──────── Extract provided ────────

New atlas lathe new hobbyist

i did think about that. However i tend to agree with the kit i am going to have (a function of space and cost) ie a lathe and mill etc i doubt i would be able to do much about fractions of a thou. Also all the plans i have seen on the internet or in books for hot air engines if tolerances are given its +/- 2 thou or more
Well, it is said one should have the resolution of one's ability to measure at one order of magnitude more fine than the level one is working at, so for example when working at 0.001" (or small multiples of that) one would measure at 0.0001".

However, for most hobbyist use (especially for wet behind the ears greenhorns like thee and me) half a thou (or 0.01 mm near enough) is generally fine.

And to be fair, If the graduations on a 0.001" indicator or dial calipers are wide enough apart, you can get a pretty close read to half a thou. :)
 
p.s. Possibly controversial opinion but, right now, you (and this applies to me, too) don't need a dial test indicator, dial indicator or micrometer that reads at a resolution greater than 0.01 mm or 0.0005". ;)

────────

Translate this sentence from the forum post about lathe measurement into Spanish: "And to be fair, If the graduations on a 0.001" indicator or dial calipers are wide enough apart, you can get a pretty close read to half a thou." The rows come from a different source than the text.

──────── Record extracts ────────

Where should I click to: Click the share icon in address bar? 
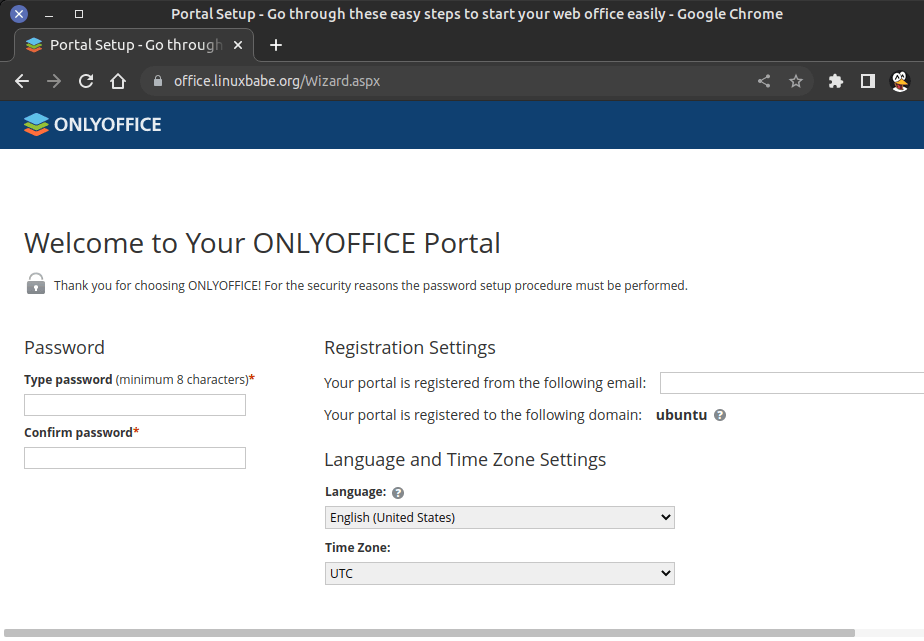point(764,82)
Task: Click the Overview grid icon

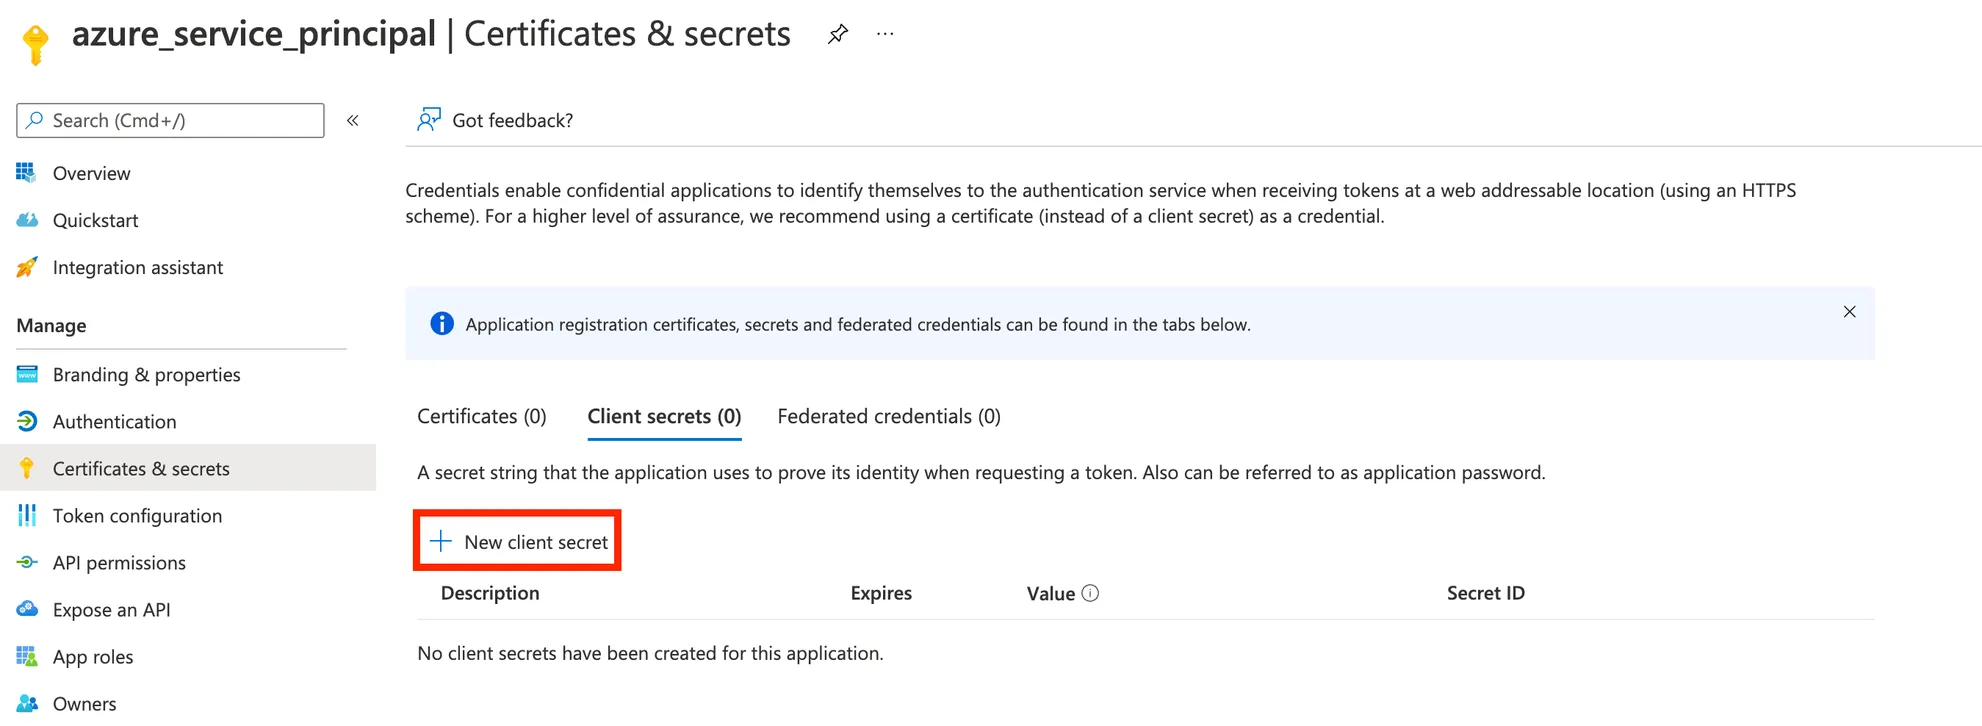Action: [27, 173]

────────
──────── Record extracts ────────

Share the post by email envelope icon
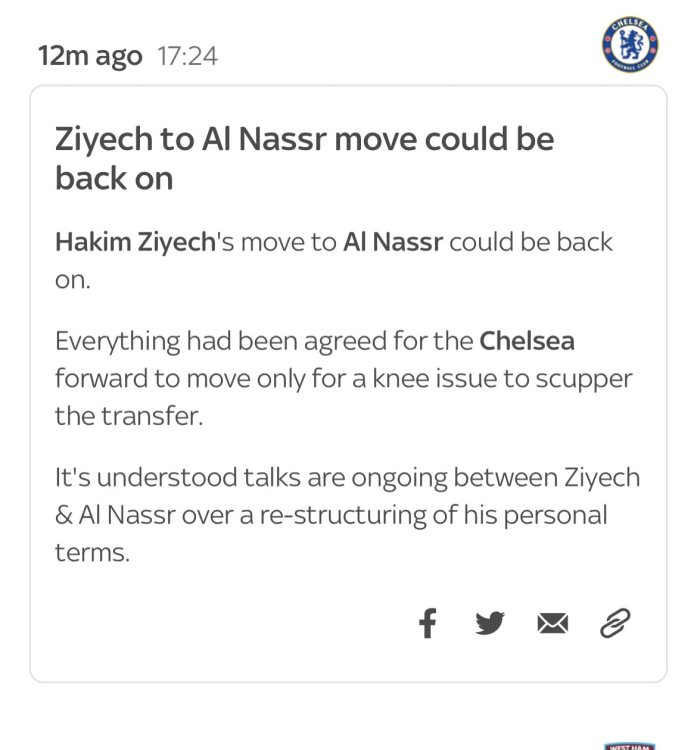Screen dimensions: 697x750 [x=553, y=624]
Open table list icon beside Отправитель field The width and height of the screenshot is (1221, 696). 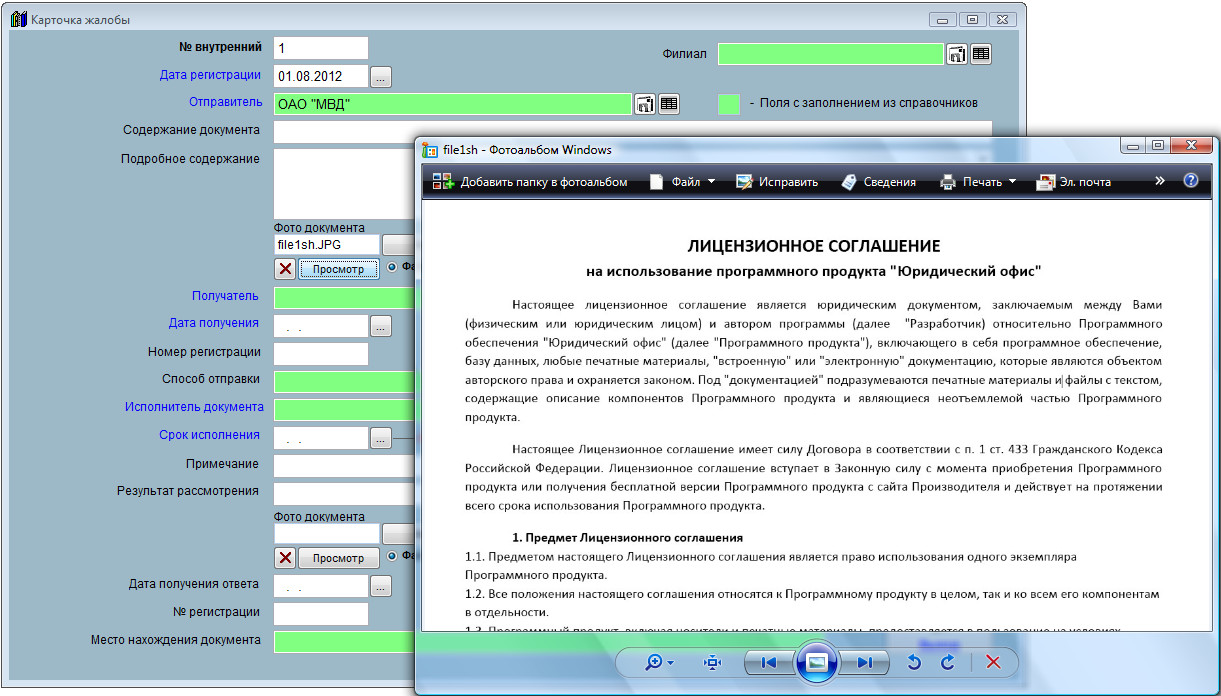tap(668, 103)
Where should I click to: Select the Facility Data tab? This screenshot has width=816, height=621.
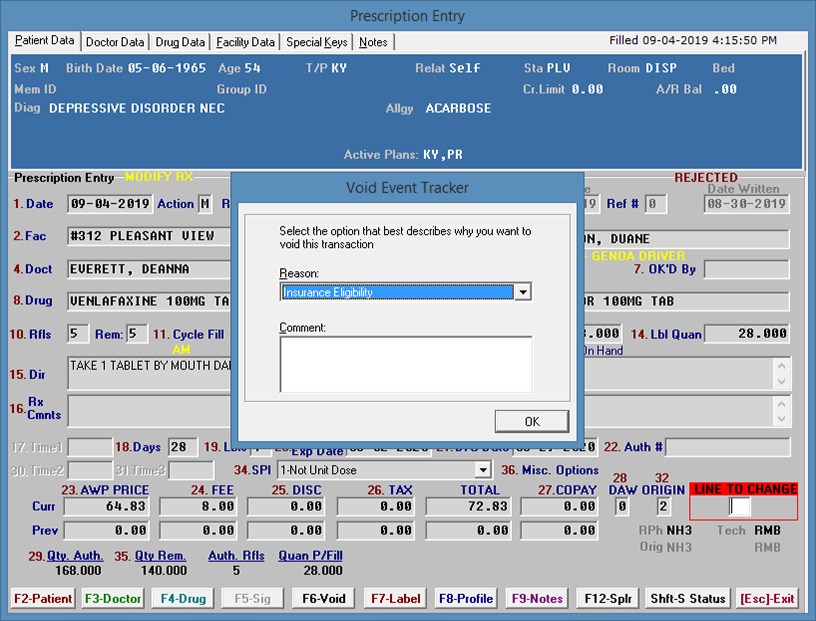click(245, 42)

────────
──────── Record extracts ────────

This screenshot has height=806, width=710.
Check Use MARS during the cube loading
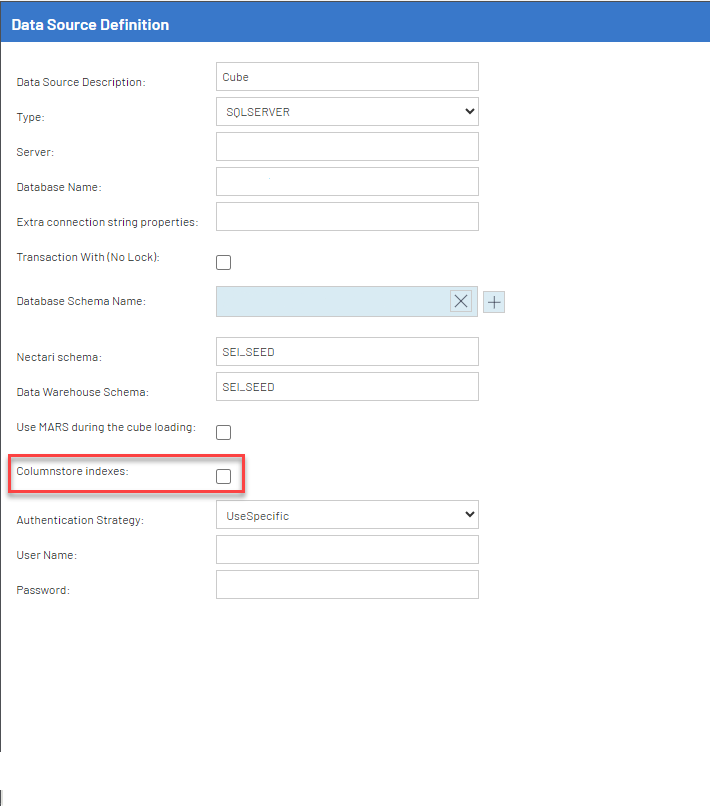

────────

# [Correct answer]
Y, para ser justos, si las graduaciones de un indicador de 0.001" o de un calibre de reloj están lo bastante separadas, se puede obtener una lectura bastante aproximada a media milésima.